SELECTED EXTRACT:
───

Purple dressing and frozen sandwiches aren't that bad

By By Robert St. John / food columnist
July 16, 2003
Robert St. John is the executive chef/owner of the Purple Parrot Caf and Crescent City Grill in Hattiesburg and Meridian. If you have any questions or comments, he can be reached at robert@nsrg.com or at (601) 264-0672.
My children eat prepackaged, individually wrapped, frozen peanut butter and jelly sandwiches.
In the 21st century, kids have many funky foods to choose from. I am embarrassed to say that the St. John offspring eat colored butter.
My six-year old daughter puts pink squeeze margarine on her breakfast biscuits, my two-year old son opts for blue. Today's dairy products are color-coded by sex.
Did you know that Ranch dressing comes in two colors? A tossed salad can be orange or purple.
If I saw purple salad dressing on a bowlful of green lettuce, I'd be gone quicker than you could say, "SpongeBob Square Pants."
Ketchup comes in the fun-filled shades of green and purple. In the old days, when food was an unusual color, it was our built-in warning system to tell us that something had spoiled. When Aunt Erma left her potato salad out in the hot sun all day long, it turned green; the food itself was warning us not to eat it. Nowadays we're paying extra for stuff like that.
In the 1960s our choices were limited. I ate a lot of peanut butter and jelly sandwiches, but they didn't come from the freezer.
I also remember eating a lot of fish sticks. Not colored fish sticks, just breaded cod, dropped on a cookie sheet and shoved into the oven.
I still eat peanut butter and jelly sandwiches and I like breaded fish, but a meal I haven't eaten since I was a kid is beanie weenies.
There were many meals at my house that consisted of nothing more than hot wieners swimming in a torrid vat of pork and beans.
I am a collector of cookbooks old and new. Most of my cookbooks from the 1950s and 1960s contain recipes for beanie weenies.
Why someone would need a recipe to combine a can of pork and beans with a package of weenies, I don't know.
Beanie weenies were a Sunday evening staple at the St. John house. "Walt Disney's Wonderful World of Color," "The Ed Sullivan Show," "Bonanza" and beans and franks.
I saw John Lennon sing "Ticket to Ride" and Paul McCartney sing "Yesterday" with a big bowl of processed pig lips and barbecued kidney beans sitting on my TV tray.

───

DATA SHOWN:
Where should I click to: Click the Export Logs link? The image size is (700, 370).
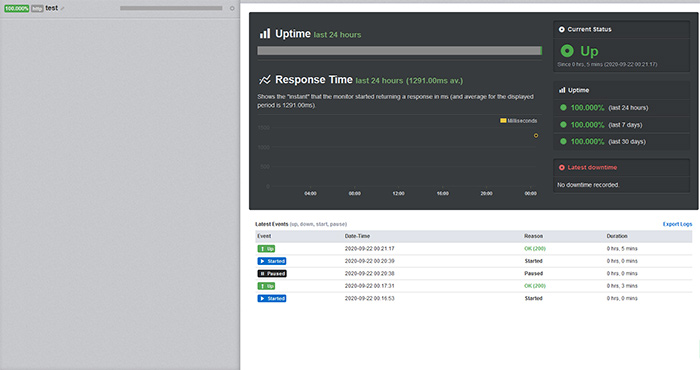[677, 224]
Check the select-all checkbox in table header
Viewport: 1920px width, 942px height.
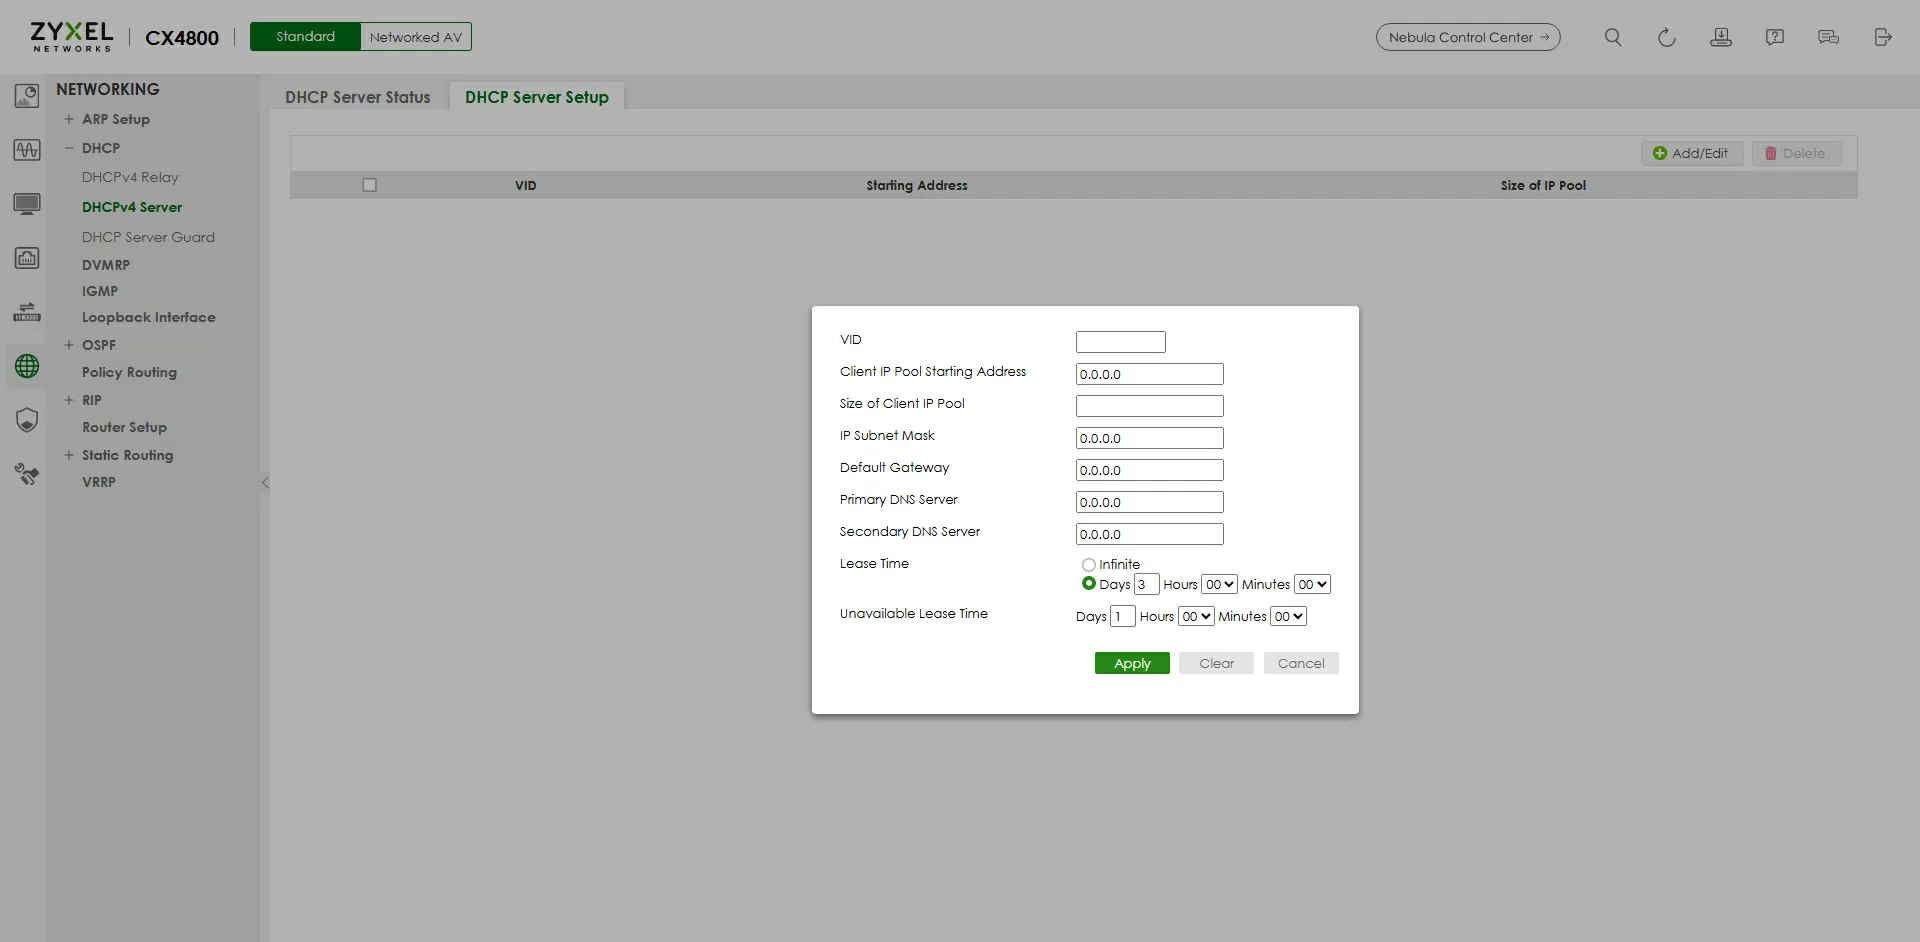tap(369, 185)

───

PROBLEM: In the food column above, what color squeeze margarine does the author's two-year-old son choose?

SOLVED PROBLEM: Blue.